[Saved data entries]
◇ ◇ ◇ ◇ ◇ ◇ ◇
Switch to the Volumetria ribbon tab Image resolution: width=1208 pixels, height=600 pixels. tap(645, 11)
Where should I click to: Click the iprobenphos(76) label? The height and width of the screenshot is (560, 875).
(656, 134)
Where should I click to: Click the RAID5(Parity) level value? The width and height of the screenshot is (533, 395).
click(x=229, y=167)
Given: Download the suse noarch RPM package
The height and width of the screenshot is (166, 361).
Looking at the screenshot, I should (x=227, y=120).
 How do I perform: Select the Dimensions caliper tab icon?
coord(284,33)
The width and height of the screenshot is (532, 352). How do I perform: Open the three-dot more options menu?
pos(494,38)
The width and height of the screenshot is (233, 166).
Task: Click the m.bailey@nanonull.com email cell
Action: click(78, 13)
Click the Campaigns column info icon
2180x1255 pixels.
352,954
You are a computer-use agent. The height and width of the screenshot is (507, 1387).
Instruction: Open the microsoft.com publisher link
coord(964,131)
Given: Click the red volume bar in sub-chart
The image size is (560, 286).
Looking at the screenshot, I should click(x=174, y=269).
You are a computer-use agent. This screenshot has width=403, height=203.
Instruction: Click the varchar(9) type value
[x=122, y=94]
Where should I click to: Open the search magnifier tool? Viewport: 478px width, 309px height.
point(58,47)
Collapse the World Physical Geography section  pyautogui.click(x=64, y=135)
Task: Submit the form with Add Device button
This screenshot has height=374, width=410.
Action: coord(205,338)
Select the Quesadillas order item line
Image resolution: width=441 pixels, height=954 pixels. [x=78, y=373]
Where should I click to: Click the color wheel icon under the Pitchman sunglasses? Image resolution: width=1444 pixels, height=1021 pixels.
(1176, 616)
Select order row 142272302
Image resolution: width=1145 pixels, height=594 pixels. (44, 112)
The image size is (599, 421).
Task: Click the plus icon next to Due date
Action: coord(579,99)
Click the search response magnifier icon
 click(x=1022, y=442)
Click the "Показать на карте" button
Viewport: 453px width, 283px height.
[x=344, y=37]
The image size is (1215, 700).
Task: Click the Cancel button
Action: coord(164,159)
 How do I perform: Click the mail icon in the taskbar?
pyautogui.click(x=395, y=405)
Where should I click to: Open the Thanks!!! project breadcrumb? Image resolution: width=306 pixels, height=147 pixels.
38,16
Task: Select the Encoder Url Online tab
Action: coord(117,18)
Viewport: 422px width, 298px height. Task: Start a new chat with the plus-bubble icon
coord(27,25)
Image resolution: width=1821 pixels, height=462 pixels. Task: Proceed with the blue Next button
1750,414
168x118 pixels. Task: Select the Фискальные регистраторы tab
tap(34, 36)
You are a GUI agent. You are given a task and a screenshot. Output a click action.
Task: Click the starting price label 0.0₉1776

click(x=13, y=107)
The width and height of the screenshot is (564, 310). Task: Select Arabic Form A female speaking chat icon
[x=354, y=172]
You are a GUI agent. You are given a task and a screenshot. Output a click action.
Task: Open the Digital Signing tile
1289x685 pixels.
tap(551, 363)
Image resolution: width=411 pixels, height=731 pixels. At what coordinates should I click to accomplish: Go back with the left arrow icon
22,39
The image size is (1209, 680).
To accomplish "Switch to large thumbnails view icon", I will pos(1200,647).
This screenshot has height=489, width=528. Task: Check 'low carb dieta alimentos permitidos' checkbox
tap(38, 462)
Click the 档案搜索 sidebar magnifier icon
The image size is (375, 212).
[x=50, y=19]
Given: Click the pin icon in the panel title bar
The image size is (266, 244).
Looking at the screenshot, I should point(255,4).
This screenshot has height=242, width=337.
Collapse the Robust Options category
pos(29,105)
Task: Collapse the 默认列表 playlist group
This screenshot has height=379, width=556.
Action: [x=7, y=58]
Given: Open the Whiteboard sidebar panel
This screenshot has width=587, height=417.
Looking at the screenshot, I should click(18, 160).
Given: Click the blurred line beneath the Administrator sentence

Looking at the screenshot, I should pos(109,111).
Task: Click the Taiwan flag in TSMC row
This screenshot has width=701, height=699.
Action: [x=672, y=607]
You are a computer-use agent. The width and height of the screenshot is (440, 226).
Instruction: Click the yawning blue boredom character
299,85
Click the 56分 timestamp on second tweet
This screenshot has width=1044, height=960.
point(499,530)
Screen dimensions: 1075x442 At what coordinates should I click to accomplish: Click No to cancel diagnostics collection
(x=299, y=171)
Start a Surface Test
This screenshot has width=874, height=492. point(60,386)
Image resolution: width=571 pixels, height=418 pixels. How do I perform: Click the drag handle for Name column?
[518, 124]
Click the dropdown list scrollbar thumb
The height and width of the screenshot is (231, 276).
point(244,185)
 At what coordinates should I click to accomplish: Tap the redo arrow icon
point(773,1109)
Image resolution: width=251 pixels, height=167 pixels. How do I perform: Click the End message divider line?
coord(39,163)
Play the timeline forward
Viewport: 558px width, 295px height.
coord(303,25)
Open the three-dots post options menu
◇ ◇ ◇ ◇ ◇ ◇ ◇
* [Stated exercise] Copy the lines of the items above word for word, starting with the line that contains "Screen dimensions: 1075x442" and going on through the line that contains "This screenshot has width=874, height=492.".

* [Solved exercise]
Screen dimensions: 1075x442 At what coordinates should I click to accomplish: Click No to cancel diagnostics collection
(x=299, y=171)
Start a Surface Test
This screenshot has width=874, height=492. point(60,386)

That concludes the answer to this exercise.